Sept 4, 2003: The datasets available for public download have been
finalized.
I. Citation Prediction Task
Available for contestants:

The LaTeX sources of all papers in the hepth portion of the arXiv until May 1,
2003 are available for download. Each paper is identified by a unique
arXiv id.
There are approximately 29,000 hepth papers with 1.7 gigs of data.
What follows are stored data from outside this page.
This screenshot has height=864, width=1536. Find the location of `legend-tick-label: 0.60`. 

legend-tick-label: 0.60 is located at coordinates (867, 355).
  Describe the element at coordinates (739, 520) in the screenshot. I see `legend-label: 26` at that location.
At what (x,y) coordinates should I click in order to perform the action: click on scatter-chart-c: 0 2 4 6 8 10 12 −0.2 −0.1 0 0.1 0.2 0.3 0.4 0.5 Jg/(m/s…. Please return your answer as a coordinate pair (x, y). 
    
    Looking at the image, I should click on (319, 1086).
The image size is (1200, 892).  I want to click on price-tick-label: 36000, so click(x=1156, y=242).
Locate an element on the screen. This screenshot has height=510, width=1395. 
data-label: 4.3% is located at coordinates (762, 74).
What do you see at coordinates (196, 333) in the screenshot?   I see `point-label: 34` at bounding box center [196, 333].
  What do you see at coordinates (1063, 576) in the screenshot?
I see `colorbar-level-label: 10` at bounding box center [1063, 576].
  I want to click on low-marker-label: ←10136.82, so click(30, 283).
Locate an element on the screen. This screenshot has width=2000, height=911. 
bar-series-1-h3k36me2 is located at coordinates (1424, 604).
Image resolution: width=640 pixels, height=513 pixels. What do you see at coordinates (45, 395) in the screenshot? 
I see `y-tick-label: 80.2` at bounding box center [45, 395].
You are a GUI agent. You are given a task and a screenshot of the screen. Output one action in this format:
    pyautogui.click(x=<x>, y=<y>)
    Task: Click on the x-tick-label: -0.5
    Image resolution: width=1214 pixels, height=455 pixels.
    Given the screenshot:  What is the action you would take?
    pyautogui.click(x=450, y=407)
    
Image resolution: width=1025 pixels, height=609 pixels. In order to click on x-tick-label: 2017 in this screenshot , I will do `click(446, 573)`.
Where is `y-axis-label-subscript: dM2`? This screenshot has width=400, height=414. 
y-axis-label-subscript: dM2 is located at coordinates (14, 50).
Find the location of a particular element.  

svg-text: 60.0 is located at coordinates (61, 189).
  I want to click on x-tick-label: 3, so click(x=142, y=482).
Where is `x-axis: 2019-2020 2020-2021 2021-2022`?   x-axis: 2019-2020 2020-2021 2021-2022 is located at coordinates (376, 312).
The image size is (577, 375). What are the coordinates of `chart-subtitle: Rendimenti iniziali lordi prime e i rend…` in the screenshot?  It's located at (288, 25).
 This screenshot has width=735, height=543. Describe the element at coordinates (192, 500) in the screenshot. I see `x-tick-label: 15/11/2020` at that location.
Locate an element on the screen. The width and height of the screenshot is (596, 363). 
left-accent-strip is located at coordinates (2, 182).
The papers
have been compressed to about 500M and divided into separate years for
downloading.

The abstracts for all the hepth papers as a hepth
abstracts tarball.

The SLAC dates for each hepth paper as a
hepth slacdates tarball .

The format for the slac dates is a sorted 2 column vector where the left column
is the paper's arxiv id and the right column is the SLAC date:
[arxiv id] [date in YYYYMMDD format]

The citation graph of the hepth portion of the arXiv as a
hepth citations tarball.

The format for citations is a sorted 2 column vector where the left column is
the cited from paper arxiv id and the right column is the cited to paper arxiv
id:
[paper cited from] [paper cited to]
II. Data Cleaning Task
For this task the LaTeX sources of the hepph papers on March 1, 2003 are
available for download. A random paper id between 1 and 100,000 has been
assigned to each paper. Also, a small subset of papers were converted from
pdf/ps and only appear as plain text.
There are over 35,000 hepph papers with 1.8 gigs of data, so the download has
been broken into 10 separate tar gzips of 50MB each, plus 1 extra tarball with
the plain text papers.
Sept 4, 2003: The corresponding citation graph for hepph used as the
evaluation criteria is now available here.
III. Download Estimation Task
Available for this task are the same datasets for task 1 plus:

For each paper that was published in one of the listed six months (2/2000,
3/2000, 2/2001, 4/2001, 3/2002, 4/2002), the download logs from its first 60
days in the arXiv are provided.
Update Sept 4, 2003: Download data is no longer publicly available for download.
IV. Open Task
Contestants can use any of the hepth data from Tasks 1 or 3.